Supplied data START

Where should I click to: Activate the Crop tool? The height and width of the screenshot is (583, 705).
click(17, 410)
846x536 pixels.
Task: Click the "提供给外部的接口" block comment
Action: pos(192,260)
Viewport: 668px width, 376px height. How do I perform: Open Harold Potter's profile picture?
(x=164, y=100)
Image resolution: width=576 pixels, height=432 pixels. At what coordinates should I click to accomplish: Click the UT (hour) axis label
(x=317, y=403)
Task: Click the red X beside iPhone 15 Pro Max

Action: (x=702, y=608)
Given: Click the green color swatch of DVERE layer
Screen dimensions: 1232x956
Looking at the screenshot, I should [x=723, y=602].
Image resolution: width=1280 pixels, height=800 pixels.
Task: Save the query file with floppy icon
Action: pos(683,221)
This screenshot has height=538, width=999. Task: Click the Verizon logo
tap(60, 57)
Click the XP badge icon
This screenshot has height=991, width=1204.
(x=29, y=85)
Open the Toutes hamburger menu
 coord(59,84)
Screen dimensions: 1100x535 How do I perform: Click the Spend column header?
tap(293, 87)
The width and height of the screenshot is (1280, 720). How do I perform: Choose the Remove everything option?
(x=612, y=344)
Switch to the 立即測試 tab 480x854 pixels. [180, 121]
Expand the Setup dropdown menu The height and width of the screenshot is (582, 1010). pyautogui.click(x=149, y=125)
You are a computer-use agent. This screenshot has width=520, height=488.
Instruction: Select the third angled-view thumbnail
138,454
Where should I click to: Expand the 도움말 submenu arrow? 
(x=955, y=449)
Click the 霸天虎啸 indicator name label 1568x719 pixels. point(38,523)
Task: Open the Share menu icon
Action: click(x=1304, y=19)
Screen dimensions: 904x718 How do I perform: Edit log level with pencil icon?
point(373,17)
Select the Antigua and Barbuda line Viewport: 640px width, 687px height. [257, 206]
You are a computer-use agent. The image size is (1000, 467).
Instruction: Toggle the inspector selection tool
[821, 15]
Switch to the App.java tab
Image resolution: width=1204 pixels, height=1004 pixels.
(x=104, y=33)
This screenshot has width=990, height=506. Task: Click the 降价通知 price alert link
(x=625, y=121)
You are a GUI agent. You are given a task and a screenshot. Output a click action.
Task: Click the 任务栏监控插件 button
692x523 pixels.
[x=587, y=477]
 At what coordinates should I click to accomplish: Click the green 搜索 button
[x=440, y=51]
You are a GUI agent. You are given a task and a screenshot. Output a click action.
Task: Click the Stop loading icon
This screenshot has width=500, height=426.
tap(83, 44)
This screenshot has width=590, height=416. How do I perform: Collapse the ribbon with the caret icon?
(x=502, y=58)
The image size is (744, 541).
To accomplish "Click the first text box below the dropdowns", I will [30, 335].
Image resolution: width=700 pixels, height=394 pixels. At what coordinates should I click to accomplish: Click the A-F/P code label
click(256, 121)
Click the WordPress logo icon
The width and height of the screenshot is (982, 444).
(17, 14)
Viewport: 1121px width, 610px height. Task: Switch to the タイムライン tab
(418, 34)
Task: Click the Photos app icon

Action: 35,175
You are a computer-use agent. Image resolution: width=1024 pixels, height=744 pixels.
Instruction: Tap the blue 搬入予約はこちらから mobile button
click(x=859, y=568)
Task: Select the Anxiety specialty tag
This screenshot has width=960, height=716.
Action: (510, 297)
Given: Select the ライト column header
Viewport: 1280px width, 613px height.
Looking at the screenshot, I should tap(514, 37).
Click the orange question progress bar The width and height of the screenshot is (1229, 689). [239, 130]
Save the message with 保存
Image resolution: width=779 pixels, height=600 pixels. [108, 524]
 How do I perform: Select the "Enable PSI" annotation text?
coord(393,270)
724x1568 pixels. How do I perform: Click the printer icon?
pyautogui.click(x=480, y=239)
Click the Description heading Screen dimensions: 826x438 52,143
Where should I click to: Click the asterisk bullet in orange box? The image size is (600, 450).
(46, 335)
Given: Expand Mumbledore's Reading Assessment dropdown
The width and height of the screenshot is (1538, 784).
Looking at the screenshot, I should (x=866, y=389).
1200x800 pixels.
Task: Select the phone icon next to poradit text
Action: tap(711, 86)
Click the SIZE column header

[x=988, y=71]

Supplied data END

# Exercise aim
Return the records in their entirety. Keep every character as it is.

# Answer to this task
Where should I click to: Activate the Crop tool? The height and width of the screenshot is (583, 705).
click(17, 410)
846x536 pixels.
Task: Click the "提供给外部的接口" block comment
Action: pos(192,260)
Viewport: 668px width, 376px height. How do I perform: Open Harold Potter's profile picture?
(x=164, y=100)
Image resolution: width=576 pixels, height=432 pixels. At what coordinates should I click to accomplish: Click the UT (hour) axis label
(x=317, y=403)
Task: Click the red X beside iPhone 15 Pro Max

Action: (x=702, y=608)
Given: Click the green color swatch of DVERE layer
Screen dimensions: 1232x956
Looking at the screenshot, I should [x=723, y=602].
Image resolution: width=1280 pixels, height=800 pixels.
Task: Save the query file with floppy icon
Action: pos(683,221)
This screenshot has height=538, width=999. Task: Click the Verizon logo
tap(60, 57)
Click the XP badge icon
This screenshot has height=991, width=1204.
(x=29, y=85)
Open the Toutes hamburger menu
 coord(59,84)
Screen dimensions: 1100x535 How do I perform: Click the Spend column header?
tap(293, 87)
The width and height of the screenshot is (1280, 720). How do I perform: Choose the Remove everything option?
(x=612, y=344)
Switch to the 立即測試 tab 480x854 pixels. [180, 121]
Expand the Setup dropdown menu The height and width of the screenshot is (582, 1010). pyautogui.click(x=149, y=125)
You are a computer-use agent. This screenshot has width=520, height=488.
Instruction: Select the third angled-view thumbnail
138,454
Where should I click to: Expand the 도움말 submenu arrow? 
(x=955, y=449)
Click the 霸天虎啸 indicator name label 1568x719 pixels. point(38,523)
Task: Open the Share menu icon
Action: click(x=1304, y=19)
Screen dimensions: 904x718 How do I perform: Edit log level with pencil icon?
point(373,17)
Select the Antigua and Barbuda line Viewport: 640px width, 687px height. [257, 206]
You are a computer-use agent. The image size is (1000, 467).
Instruction: Toggle the inspector selection tool
[821, 15]
Switch to the App.java tab
Image resolution: width=1204 pixels, height=1004 pixels.
(x=104, y=33)
This screenshot has width=990, height=506. Task: Click the 降价通知 price alert link
(x=625, y=121)
You are a GUI agent. You are given a task and a screenshot. Output a click action.
Task: Click the 任务栏监控插件 button
692x523 pixels.
[x=587, y=477]
 At what coordinates should I click to accomplish: Click the green 搜索 button
[x=440, y=51]
You are a GUI agent. You are given a task and a screenshot. Output a click action.
Task: Click the Stop loading icon
This screenshot has width=500, height=426.
tap(83, 44)
This screenshot has width=590, height=416. How do I perform: Collapse the ribbon with the caret icon?
(x=502, y=58)
The image size is (744, 541).
To accomplish "Click the first text box below the dropdowns", I will [30, 335].
Image resolution: width=700 pixels, height=394 pixels. At what coordinates should I click to accomplish: Click the A-F/P code label
click(256, 121)
Click the WordPress logo icon
The width and height of the screenshot is (982, 444).
(17, 14)
Viewport: 1121px width, 610px height. Task: Switch to the タイムライン tab
(418, 34)
Task: Click the Photos app icon

Action: 35,175
You are a computer-use agent. Image resolution: width=1024 pixels, height=744 pixels.
Instruction: Tap the blue 搬入予約はこちらから mobile button
click(x=859, y=568)
Task: Select the Anxiety specialty tag
This screenshot has width=960, height=716.
Action: (510, 297)
Given: Select the ライト column header
Viewport: 1280px width, 613px height.
Looking at the screenshot, I should tap(514, 37).
Click the orange question progress bar The width and height of the screenshot is (1229, 689). [239, 130]
Save the message with 保存
Image resolution: width=779 pixels, height=600 pixels. [108, 524]
 How do I perform: Select the "Enable PSI" annotation text?
coord(393,270)
724x1568 pixels. How do I perform: Click the printer icon?
pyautogui.click(x=480, y=239)
Click the Description heading Screen dimensions: 826x438 52,143
Where should I click to: Click the asterisk bullet in orange box? The image size is (600, 450).
(46, 335)
Given: Expand Mumbledore's Reading Assessment dropdown
The width and height of the screenshot is (1538, 784).
Looking at the screenshot, I should (x=866, y=389).
1200x800 pixels.
Task: Select the phone icon next to poradit text
Action: tap(711, 86)
Click the SIZE column header

[x=988, y=71]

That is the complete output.